TEXT PASSAGE.
== Segment start ==
Despite advances in cancer treatment, disparities in cancer outcomes are prevalent, especially for minority, underserved and rural populations.
With a $775,000 one-year grant from the National Cancer Institute (NCI), researchers at Wake Forest Baptist’s Comprehensive Cancer Center are working to reduce those disparities.
The grant, entitled CATCH-UP (Create Access to Targeted Cancer Therapy for Underserved Populations), will allow Wake Forest Baptist Health to offer and enroll patients to select trials through the NCI’s Experimental Therapeutics Clinical Trials Network (ETCTN), a collaboration of industry, academic institutions and researchers to evaluate early phase therapeutic clinical trials in areas of unmet medical needs.
“As one of only three Comprehensive Cancer Centers in North Carolina, we are uniquely positioned to reach underserved populations in this region,” said Alexandra Thomas, M.D., professor of hematology and oncology for Wake Forest School of Medicine, part of Wake Forest Baptist Health.
With the grant, researchers are opening an initial 17 ETCTN clinical trials across a spectrum of cancer types such as lung, leukemia, breast, gastric and lymphoma.
Wake Forest Baptist’s Comprehensive Cancer Center is one of only eight NCI-designated cancer centers in the U.S. to receive the award.
“The CATCH-UP grant aligns with our commitment to improve cancer outcomes for all patients,” Thomas said. “This grant not only helps us increase clinical trial awareness and participation, but we’re also providing important new treatment options for our patients.”
== Segment end ==
INPUT DATA.
== Segment start ==
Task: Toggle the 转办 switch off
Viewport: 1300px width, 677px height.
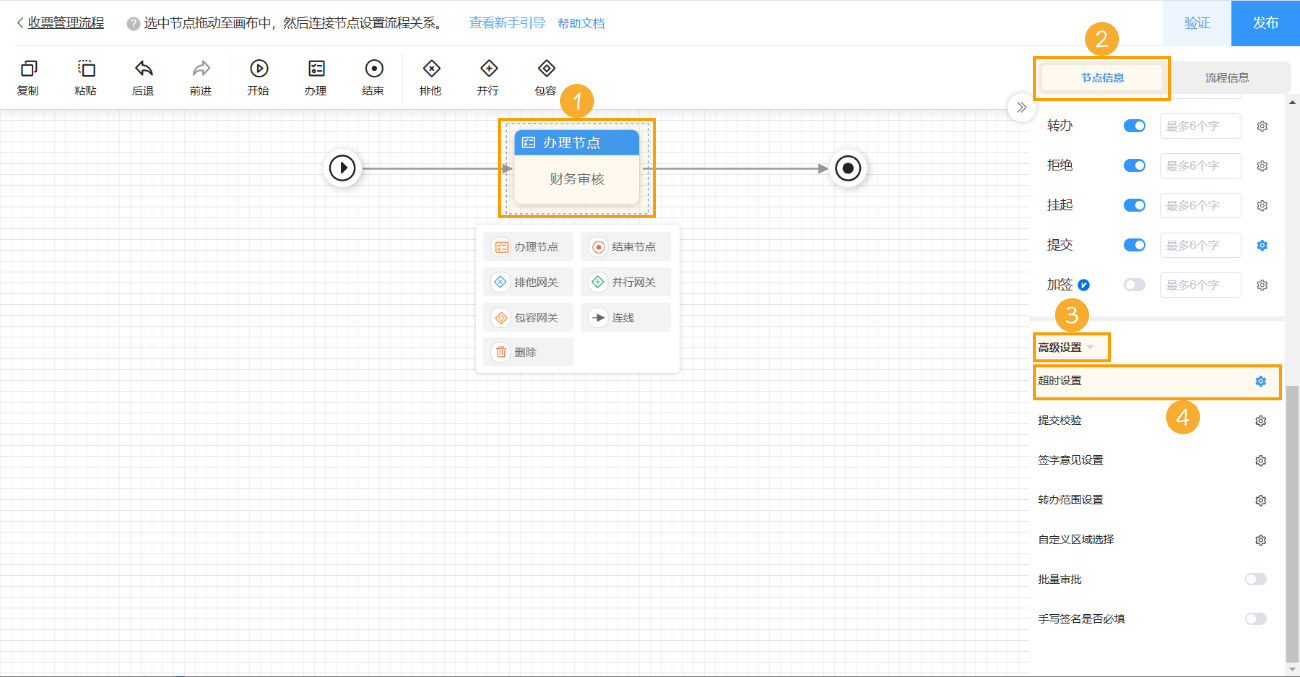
== Segment end ==
EXERCISE 1. For the text about the CATCH-UP grant, say whether each statement agrees with it, answering yes or no and quoting the deciding words: (a) The grant from the National Cancer Institute is worth $775,000 for one year. (b) Wake Forest Baptist's center is one of eight Comprehensive Cancer Centers in North Carolina. (c) The first trials opened under the grant cover only breast cancer.
EXERCISE 2. According to the text about the CATCH-UP grant, what does the name CATCH-UP stand for?
The lines have no connection to the text.

ANSWER SPACE 1.
(a) Yes: "With a $775,000 one-year grant from the National Cancer Institute (NCI)"
(b) No: "As one of only three Comprehensive Cancer Centers in North Carolina"
(c) No: "across a spectrum of cancer types such as lung, leukemia, breast, gastric and lymphoma"

ANSWER SPACE 2. Create Access to Targeted Cancer Therapy for Underserved Populations.